The knight sits on a bench and looks at a partially filled out map of the Forgotten Crossroads

You can’t write about cards in games without mentioning Metroidvanias. Changed the way maps are displayed, Super Metroid has become an indispensable tool for navigating, giving you little clues to secrets that you can come back to later. Most Metroidvanias took a very similar approach until Hollow Knight.

Hollow Knight has many unique aspects, but its card is one of the best. Instead of just having it and filling it in as you explore, Hollow Knight buys a rough map that only fills in when you rest and scribble in new places. In addition, you will not appear without a spell on it, so you must be careful of your surroundings in order to survive.

2 Death stranding


Death Stranding - A look at the standard order screen

Death Stranding does a lot of things that are atypical of the average triple-A game, and makes a massive game that is actually about the walking instead of travel being simply a by-product of the world. Every step has to be calculated from the risk of slipping, how much you bring with you, etc. And so the map becomes an equally important tool.

The map looks pretty normal. However, it can also be tilted in all directions for a better sense of scale. You can also draw lines between markers to draw routes, and then follow those routes with the compass. The map is a survival tool here, more than just a guide.

1 Skyrim


skyrim_ivarstead_location_on_the_map

Skyrim is the game that refuses to die. And while it’s known (lovingly or hatefully) for an almost checklist game of its locations, it undeniably has an incredibly unique way of presenting it on the world map. It’s an impressive feat that few games have tried to recreate.
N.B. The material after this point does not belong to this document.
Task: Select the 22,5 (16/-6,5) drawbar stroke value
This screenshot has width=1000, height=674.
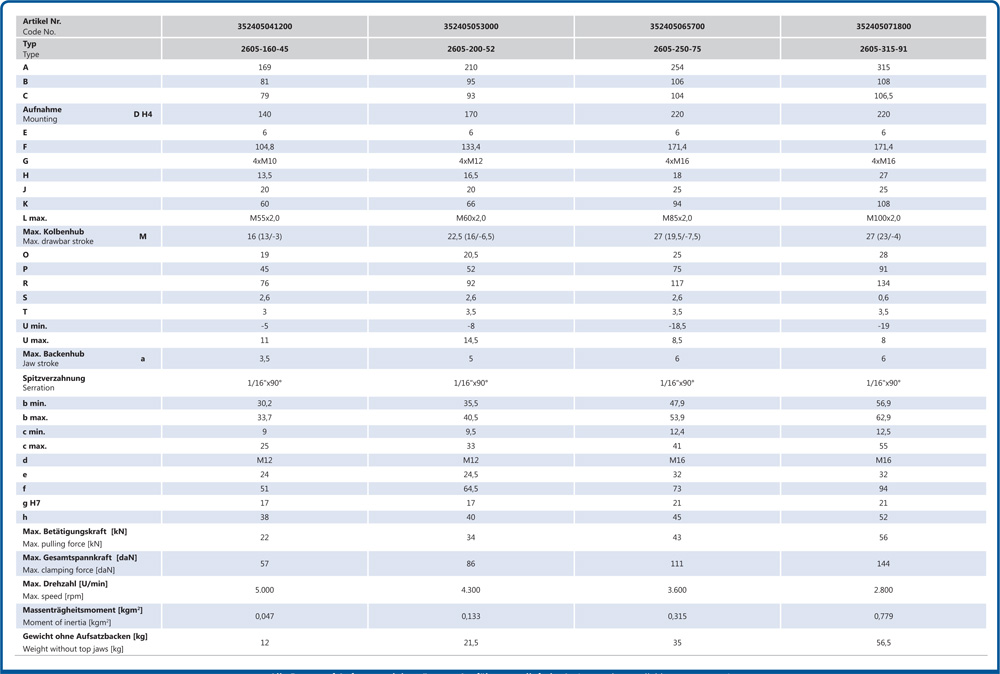Action: coord(471,237)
The world map of Skyrim is completely in 3D, although it is not a 3D replica, but the actual live world, scaled down. The time of day around you is reflected, the weather in the area is visible, and you might even see kites. It is a beauty to see Skyrim’s actual scale as the map shrinks from your location to show the whole world.

NEXT: The strangest open worlds and their most unusual feature


John Terry NFT
Continuing to be the worst husband ever, John Terry has his wife Monkey NFT dress up as him

Nothing says love like getting your partner an NFT.